Like many databases, CockroachDB (CRDB) encodes SQL data into key-value (KV) pairs. The format evolves over time, with an eye toward backward compatibility. This document describes format version 3 in detail except for how CRDB encodes primitive values (pkg/util/encoding/encoding.go).
与许多数据库一样,CockroachDB(CRDB)将SQL数据编码为键值(KV)对。格式随着时间的推移而变化,着眼于向后兼容。本文档详细介绍了Format Version 3,但CRDB编码基元值(pkg/util/ENCODING/encoding.go)的方式除外。
The Cockroach Labs blog post SQL in CockroachDB: Mapping Table Data to Key-Value Storage covers format version 1, which predates column families, interleaving, and composite encoding. Format version 2 introduced column families, covered in Implementing Column Families in CockroachDB. See also the column families RFC and the interleaving RFC.
This document was originally written by David Eisenstat
SQL tables consist of a rectangular array of data and some metadata. The metadata include a unique table ID; a nonempty list of primary key columns, each with an ascending/descending designation; and some information about each column. Each column has a numeric ID that is unique within the table, a SQL type, and a column family ID. A column family is a maximal subset of columns with the same column family ID. For more details, see pkg/sql/sqlbase/structured.proto.
SQL表由数据的矩形数组和一些元数据组成。
元数据包括:
Each row of a table gives rise to one or more KV pairs, one per column family as needed (see subsection NULL below). CRDB stores primary key data in KV keys and other data in KV values so that it can use the KV layer to prevent duplicate primary keys. For encoding, see pkg/sql/rowwriter.go. For decoding, see pkg/sql/sqlbase/multirowfetcher.go.
表的每一行产生一个或多个KV对,根据需要每个列族一个(请参见下面的NULL小节)。CRDB将主键数据存储在KV键中,其他数据存储在KV值中,以便它可以使用KV层来防止重复的主键。

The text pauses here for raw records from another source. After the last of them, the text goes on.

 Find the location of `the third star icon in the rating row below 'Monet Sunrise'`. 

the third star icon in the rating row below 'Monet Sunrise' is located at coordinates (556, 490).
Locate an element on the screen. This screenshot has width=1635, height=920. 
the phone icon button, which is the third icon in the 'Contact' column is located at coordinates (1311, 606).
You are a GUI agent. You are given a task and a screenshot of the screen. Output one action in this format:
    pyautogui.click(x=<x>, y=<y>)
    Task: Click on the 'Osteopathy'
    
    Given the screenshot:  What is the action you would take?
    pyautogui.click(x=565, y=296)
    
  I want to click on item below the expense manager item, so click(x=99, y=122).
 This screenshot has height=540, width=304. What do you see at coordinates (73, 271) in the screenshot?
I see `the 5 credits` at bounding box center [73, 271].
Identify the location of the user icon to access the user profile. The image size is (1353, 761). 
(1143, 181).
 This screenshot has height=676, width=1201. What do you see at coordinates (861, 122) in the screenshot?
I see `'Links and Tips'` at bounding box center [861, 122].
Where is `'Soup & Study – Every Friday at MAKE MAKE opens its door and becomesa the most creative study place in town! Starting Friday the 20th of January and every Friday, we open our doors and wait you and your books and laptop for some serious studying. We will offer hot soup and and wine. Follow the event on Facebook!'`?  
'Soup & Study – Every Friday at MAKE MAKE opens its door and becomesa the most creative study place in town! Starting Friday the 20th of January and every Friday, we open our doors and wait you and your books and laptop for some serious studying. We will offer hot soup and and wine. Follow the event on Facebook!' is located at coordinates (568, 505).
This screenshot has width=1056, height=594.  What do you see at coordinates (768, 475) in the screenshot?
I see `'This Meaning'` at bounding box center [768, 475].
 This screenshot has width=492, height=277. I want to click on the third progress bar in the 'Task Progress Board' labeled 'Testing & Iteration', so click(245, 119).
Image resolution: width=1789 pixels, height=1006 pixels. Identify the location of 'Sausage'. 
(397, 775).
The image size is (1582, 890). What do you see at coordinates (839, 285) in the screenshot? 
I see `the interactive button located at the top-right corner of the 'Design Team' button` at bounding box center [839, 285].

KV keys consist of several fields:
KV键由几个字段组成:
CRDB encodes these fields individually and concatenates the resulting bytes. The decoder can determine the field boundaries because the field encoding is prefix-free.
CRDB单独编码这些字段并连接结果字节。 解码器可以确定字段的边界,因为场编码是无前缀的。
Encoded fields start with a byte that indicates the type of the field. For primary key fields, this type has a one-to-many relationship with the SQL datum type. The SQL types STRING
and BYTES
, for example, share an encoding. The relationship will become many-to-many when CRDB introduces a new DECIMAL
encoding, since the old decoder will be retained for backward compatibility.
编码字段以指示字段类型的字节开头。 对于主键字段,此类型与SQL数据类型具有一对多关系。 例如,SQL类型STRING和BYTES共享编码。 当CRDB引入新的DECIMAL编码时,该关系将变为多对多,因为旧的解码器将被保留以实现向后兼容。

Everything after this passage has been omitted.